Ignorer cet aspect peut mener à des situations délicates : expulsions, amendes, impossibilité de revenir en Indonésie pendant plusieurs années. Les autorités multiplient les contrôles depuis 2025–2026, notamment envers les travailleurs à distance non déclarés.
Bali : eldorado des nomades digitaux, mais pas un pays sans règles
Depuis les années 2010, Bali s’est imposée comme la « capitale mondiale » des nomades digitaux, avec une communauté estimée à plus de 80 000 expatriés et télétravailleurs. Cette attractivité repose sur un cocktail très particulier :
– Coût de la vie ultra-compétitif pour ceux qui sont payés en devise forte.
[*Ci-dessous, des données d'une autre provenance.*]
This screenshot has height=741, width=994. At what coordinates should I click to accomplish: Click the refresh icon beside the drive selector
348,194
– Climat tropical sans hiver, entre 24 et 32 °C toute l’année.
– Nature spectaculaire (volcans, rizières, plages, spots de surf).
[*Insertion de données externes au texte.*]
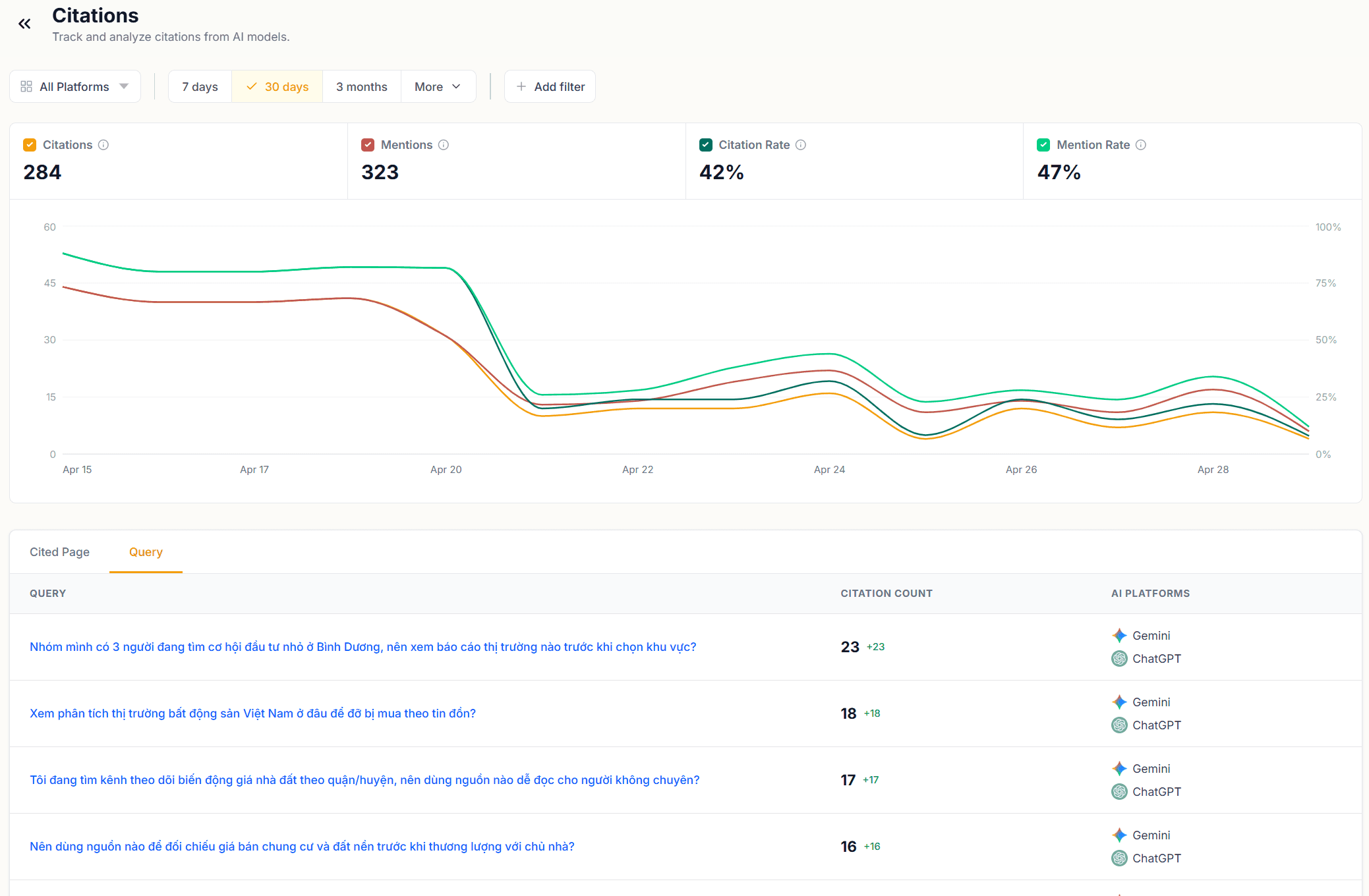Switch to the Cited Page tab
This screenshot has width=1369, height=896.
pos(59,552)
– Offre pléthorique de coworkings, de cafés, de structures de coliving.
– Énergie créative, mélange de cultures, présence d’une grande communauté internationale – dont beaucoup de francophones.
La contrepartie de ce succès commence toutefois à se faire sentir :
La région subit d’importants embouteillages, notamment dans le corridor de Canggu, et les loyers augmentent fortement, surtout pour les villas avec piscine. Les autorités renforcent le contrôle des visas et du travail à distance, tandis que des tensions apparaissent parfois entre touristes, expats et population locale sur des sujets comme le respect des coutumes ou l’inflation immobilière.
Les expatriés français les plus expérimentés insistent sur quelques principes de base :
– Se renseigner en détail sur la légalité de son activité professionnelle à Bali, pour ne pas concurrencer directement l’économie locale de manière illégale.
– Respecter les règles, y compris celles qui paraissent « moins strictes » qu’en Europe (code de la route, comportement dans les temples, gestion des déchets).
– Faire l’effort d’apprendre au moins les rudiments de bahasa indonesia pour mieux communiquer avec les Balanais et ne pas se cantonner au tout-anglais ou au tout-français.
En résumé : un niveau de vie multiplié, à condition de préparer son projet
Vivre à Bali, pour un Français, c’est globalement accéder à un niveau de confort bien supérieur à ce que lui offrirait le même budget en France. Avec un budget de cadre parisien, on peut s’offrir :
– Une villa avec piscine privée.
– Une aide domestique régulière.
– Des soins médicaux privés corrects, complétés par une assurance internationale.
– Une scolarité internationale pour les enfants, si l’on accepte l’effort financier.
– Une vie sociale active, des activités sportives et de bien-être régulières.
Pour une famille avec école internationale et villa haut de gamme, le budget mensuel nécessaire peut atteindre 6 000 à 7 000 €.
Les témoignages d’Alice à Ubud, de Laura à Sanur ou des familles installées à Canggu confirment que le changement n’est pas seulement financier. Ce sont aussi des horaires plus souples, plus de temps pour les enfants, moins de transports, et cette impression de « luxe au quotidien » que procurent les services à la personne abordables.
Vivre à Bali nécessite de maîtriser les visas, d’accepter l’éloignement familial, de composer avec un système de santé limité pour les cas graves, et de respecter la culture locale.
Pour un Français prêt à faire ce travail en amont, disposant d’un revenu stable en euros ou en dollars, la promesse tient toujours : à Bali, à budget équivalent, la qualité de vie peut réellement être décuplée.